§ **Data**
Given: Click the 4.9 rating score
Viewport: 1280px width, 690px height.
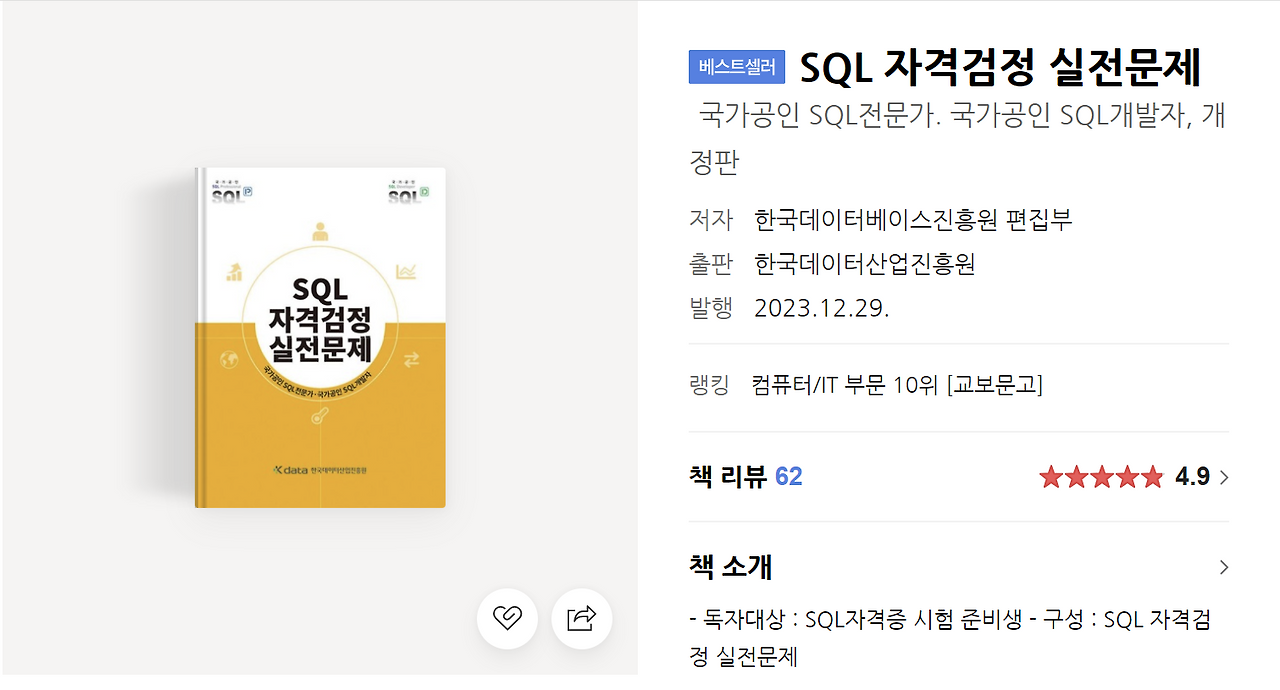Looking at the screenshot, I should (1193, 477).
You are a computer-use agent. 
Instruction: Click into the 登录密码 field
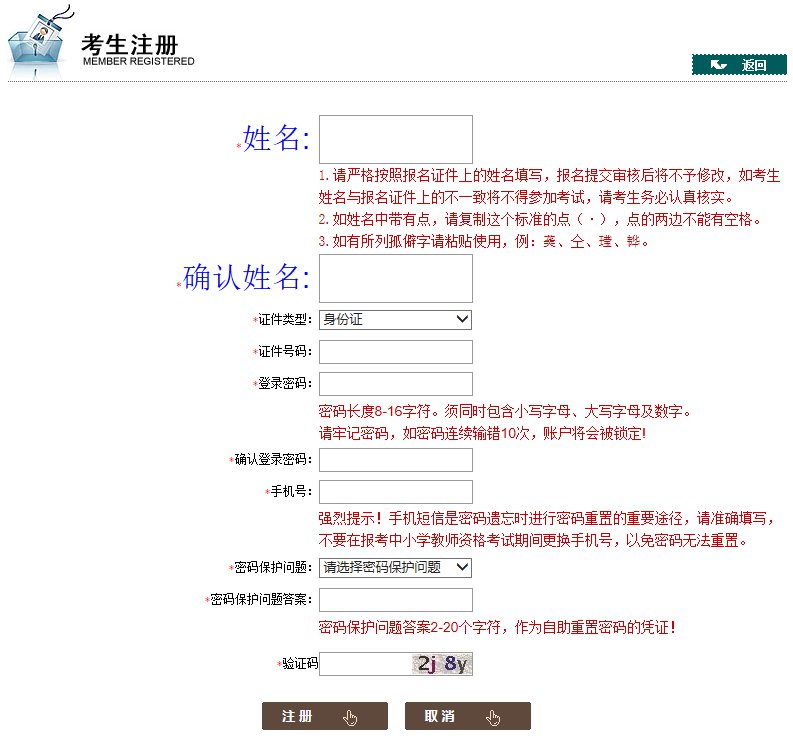click(x=395, y=384)
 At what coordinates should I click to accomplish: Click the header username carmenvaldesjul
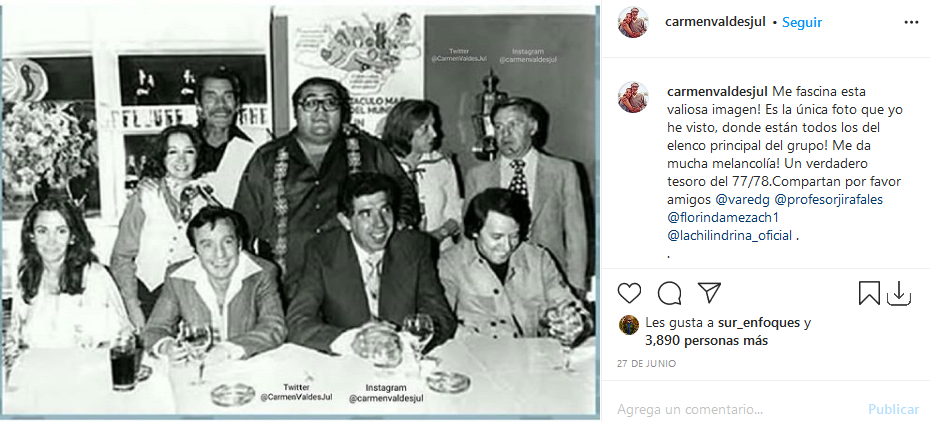716,23
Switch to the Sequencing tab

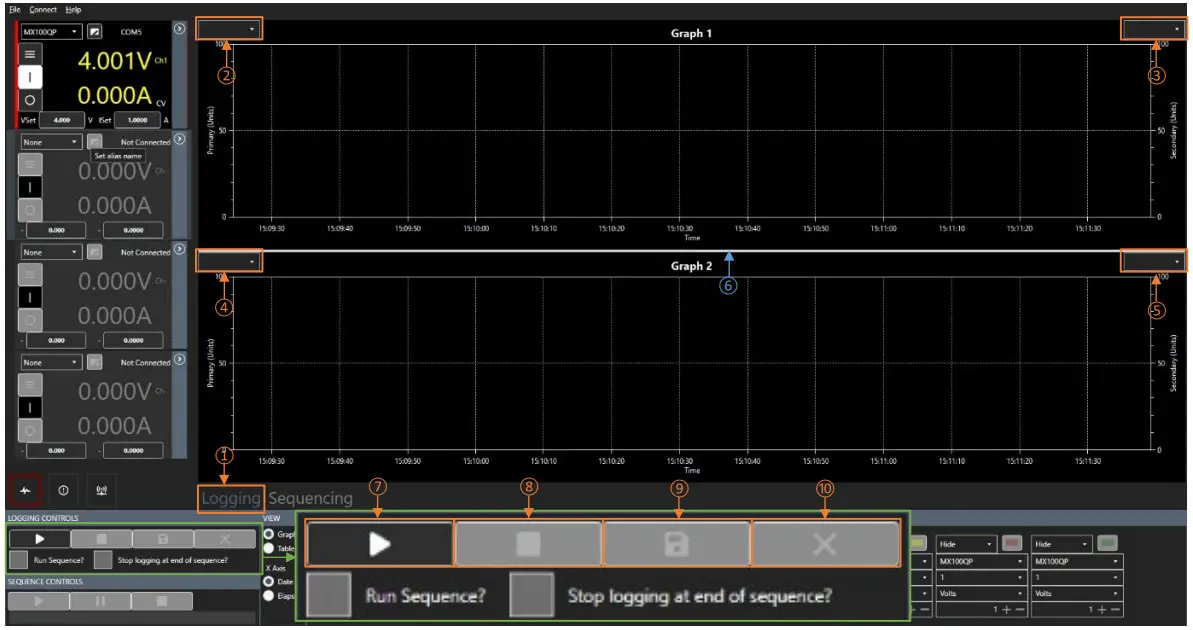pyautogui.click(x=311, y=497)
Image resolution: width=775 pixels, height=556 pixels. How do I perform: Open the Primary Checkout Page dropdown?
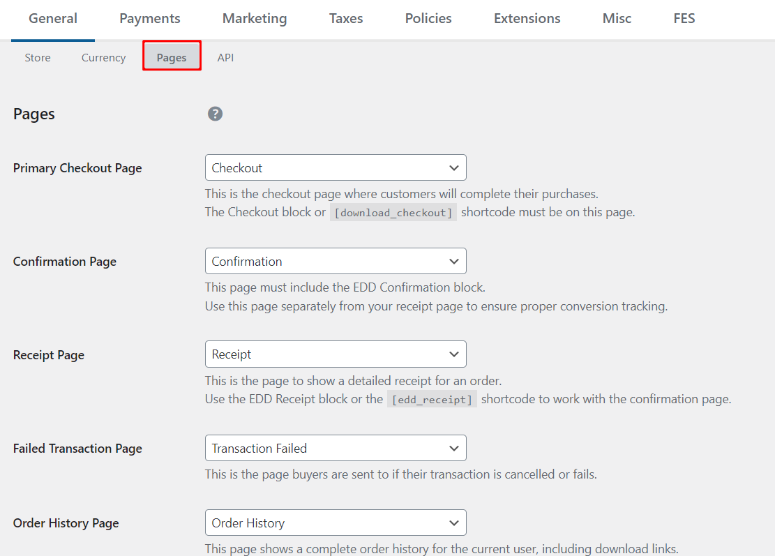click(335, 168)
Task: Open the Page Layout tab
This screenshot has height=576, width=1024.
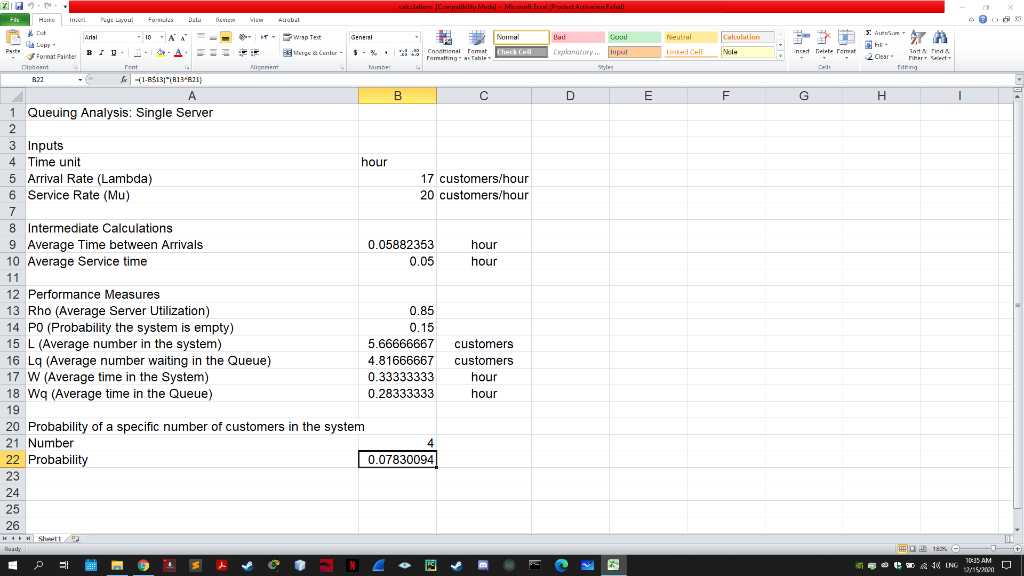Action: pos(119,19)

§ **Requirement**
A faithful, picture-free copy of the material is what this task asks for.

§ **Response**
Given: Click the 4.9 rating score
Viewport: 1280px width, 690px height.
Looking at the screenshot, I should (1193, 477).
You are a computer-use agent. 
Instruction: Click into the 登录密码 field
click(x=395, y=384)
 At what coordinates should I click to accomplish: Click the header username carmenvaldesjul
716,23
Switch to the Sequencing tab

pyautogui.click(x=311, y=497)
Image resolution: width=775 pixels, height=556 pixels. How do I perform: Open the Primary Checkout Page dropdown?
click(335, 168)
Task: Open the Page Layout tab
This screenshot has height=576, width=1024.
Action: pos(119,19)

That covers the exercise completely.